A ANMP acusa o Governo de, nos últimos anos, subcalcular, sistematicamente, a verba daquele fundo. Em 2021, foram distribuídos 51 milhões de euros a menos, como a própria ministra da Modernização do Estado e da Administração Pública, Alexandra Leitão, reconheceu em novembro, durante a discussão do OE. Em 2020, foram transferidos menos cerca de 35 milhões e, em 2019, menos 17,5 milhões, calcula a ANMP.
Finanças ausente
Os alertas reiterados dos autarcas para os sucessivos incumprimentos da Lei das Finanças Locais e para a necessidade de atualizar os montantes do fundo motivaram a criação de um grupo de trabalho, por iniciativa da ministra Alexandra Leitão, em julho de 2020, que poucos ou nenhuns resultados produziu.
"As negociações ainda decorrem", afirma o presidente da ANMP, Manuel Machado, sem esconder o desejo de que "fossem mais intensas, rápidas e presenciais". O processo arrasta-se, porque, segundo o vice-presidente da associação, Ribau Esteves, "o Ministério das Finanças não comparece nas reuniões", o que obrigou ao prolongamento do grupo de trabalho por mais seis meses: "O nosso apelo é que o ministério participe neste grupo, para que sejam acordados os valores e os termos para pôr na devida ordem a relação entre a realidade e a necessidade dos montantes, definidos pelo fundo", acrescenta.
O Fundo Social Municipal foi criado em 2007, no âmbito do primeiro processo de passagem de competências na Educação do Estado Central para as câmaras, designadamente no fornecimento das refeições no Ensino Básico e apoio ao prolongamento de horário no Pré-Escolar, às atividades de enriquecimento curricular no 1.º Ciclo, à gestão do parque escolar e à Ação Social Escolar nos 2.º e 3.º ciclos.

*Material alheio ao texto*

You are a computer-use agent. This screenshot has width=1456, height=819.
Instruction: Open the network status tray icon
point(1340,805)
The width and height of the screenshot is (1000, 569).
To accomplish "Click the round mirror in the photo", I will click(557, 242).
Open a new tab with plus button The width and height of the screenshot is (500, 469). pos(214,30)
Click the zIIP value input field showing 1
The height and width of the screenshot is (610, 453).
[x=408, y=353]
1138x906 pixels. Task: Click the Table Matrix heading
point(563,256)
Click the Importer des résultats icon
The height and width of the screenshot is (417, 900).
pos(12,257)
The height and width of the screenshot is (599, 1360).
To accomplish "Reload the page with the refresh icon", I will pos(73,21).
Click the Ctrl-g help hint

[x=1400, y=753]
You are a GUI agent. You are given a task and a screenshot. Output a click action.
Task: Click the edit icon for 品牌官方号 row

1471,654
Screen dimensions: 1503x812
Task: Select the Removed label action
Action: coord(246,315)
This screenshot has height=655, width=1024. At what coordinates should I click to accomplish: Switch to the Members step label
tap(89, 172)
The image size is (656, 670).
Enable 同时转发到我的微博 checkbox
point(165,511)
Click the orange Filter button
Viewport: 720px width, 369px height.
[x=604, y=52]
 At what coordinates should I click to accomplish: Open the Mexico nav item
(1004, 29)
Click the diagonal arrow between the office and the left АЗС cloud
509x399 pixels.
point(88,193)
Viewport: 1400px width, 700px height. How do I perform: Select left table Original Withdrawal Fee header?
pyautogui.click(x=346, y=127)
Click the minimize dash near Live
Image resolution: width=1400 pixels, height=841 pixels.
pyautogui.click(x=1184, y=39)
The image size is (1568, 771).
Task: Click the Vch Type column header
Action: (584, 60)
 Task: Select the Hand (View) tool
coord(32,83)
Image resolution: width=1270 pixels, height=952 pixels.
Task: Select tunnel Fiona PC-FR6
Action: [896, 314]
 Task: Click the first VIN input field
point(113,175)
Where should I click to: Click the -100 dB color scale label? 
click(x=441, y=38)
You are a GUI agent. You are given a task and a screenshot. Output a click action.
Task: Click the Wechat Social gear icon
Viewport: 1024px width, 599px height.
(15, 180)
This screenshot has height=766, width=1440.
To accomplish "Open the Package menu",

Nunca, no entanto, as competências foram acompanhadas pelo montante financeiro devido, sublinha o presidente da Câmara de Gaia, Eduardo Vítor Rodrigues: "O OE tem vindo, deliberadamente, a incumprir: as verbas são menores do que é a forma de cálculo. Nunca o Estado cumpriu a Lei das Finanças Locais, o que leva a que alguns municípios estejam a assumir as despesas de transporte escolar sem terem uma verba específica para o efeito".
"o Ajuste é urgente"
Esse problema agrava-se no Interior do país, onde os municípios têm maiores gastos para transportar os alunos. "Quando foram transferidas as competências na área do transporte escolar, o Estado pagou até esses alunos completarem o seu percurso escolar, mas não pagou os que entretanto entraram, o que significa que hoje as autarquias têm um défice muito grande nesta área", refere Rui Santos, presidente da Câmara de Vila Real e também dos Autarcas Socialistas.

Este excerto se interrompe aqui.